According to the company, the federal government calculated only a 28 percent repayment rate for Kaplan University….
The Post Company said it would file a brief in opposition to the proposed federal guidelines despite its support for “efforts to limit student debt and ensure the quality of all educational programs.”
(via The New York Times)
Is there nowhere to salvage the ethically dubious profits on the edges of the education business? Forbes describes one successful new company , Leadership Academy Shanghai, where China’s new plutocrats spend nearly $200,000 on college prep designed to get their children into American schools:
Their teachers at the program…are mostly recent graduates from the best universities in China. The instruction style is bespoke and not very Confucian: very small classes, with students challenging their teachers.

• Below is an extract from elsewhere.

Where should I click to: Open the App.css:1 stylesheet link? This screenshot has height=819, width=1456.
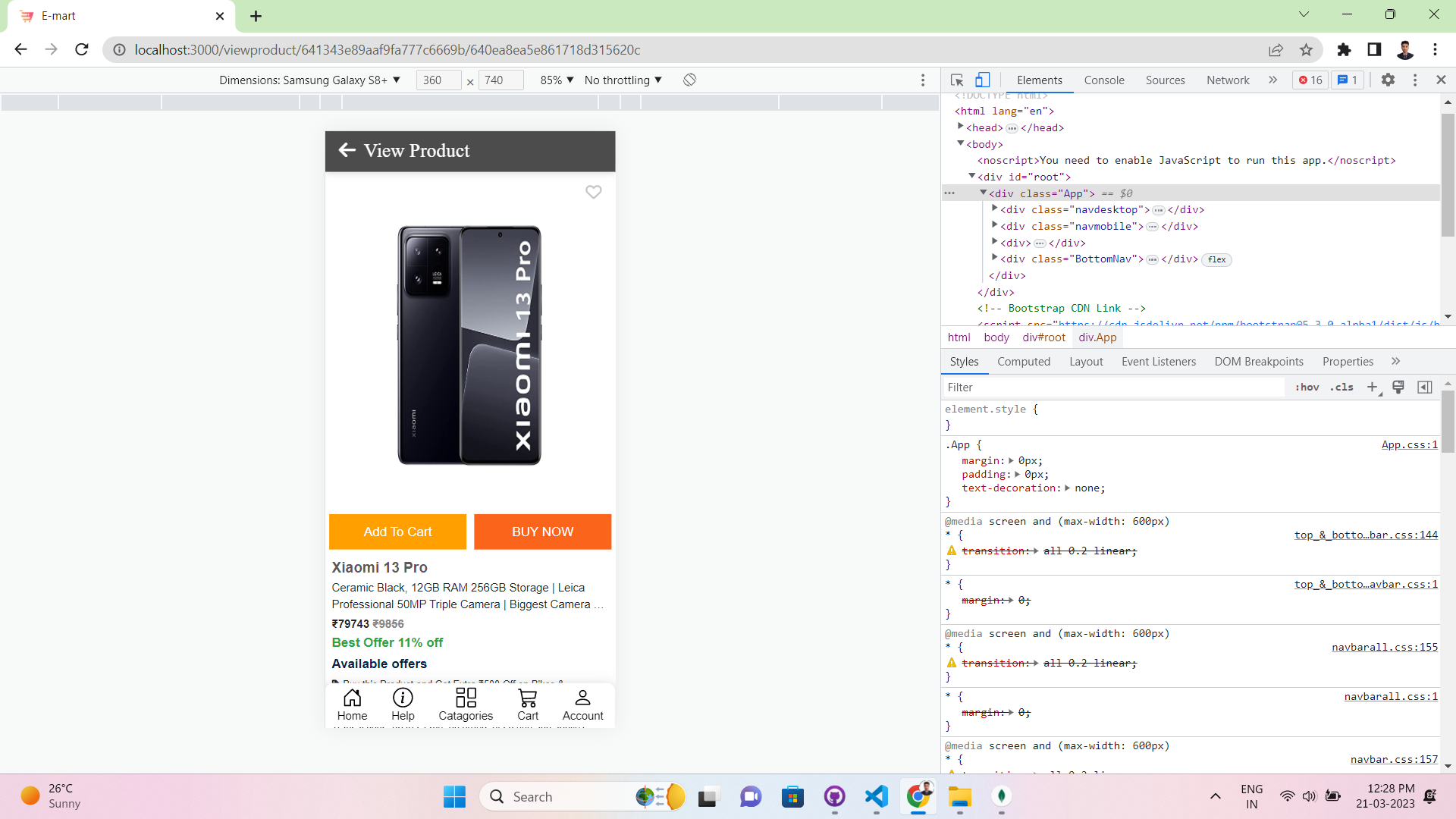click(x=1409, y=444)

“I think that’s not the correct choice. I think you might have missed some facts,” Gu tells his teacher, Li Yun, after missing an answer on a quiz designed to test English listening skills. They are in a classroom in a nondescript office tower on the east bank of the Huangpu River in Shanghai, on a recent hot July morning. Gu and Gao are the only students, and Li, 28, armed with a master’s degree from Nanjing University, patiently explains to Gu why he was wrong. Gu doesn’t give up easily: “I don’t think that’s how you find the answer.” (He is still wrong.)Of course, one might expect such attitude from young members of a privileged class. Gu’s family runs one of the largest supermarket equipment supply businesses in Asia, with clients including Carrefour and Tesco , and he hopes to someday run the business. Gao’s family’s business is a big domestic player in electronics and real estate, and he plans to land at an investment bank after college.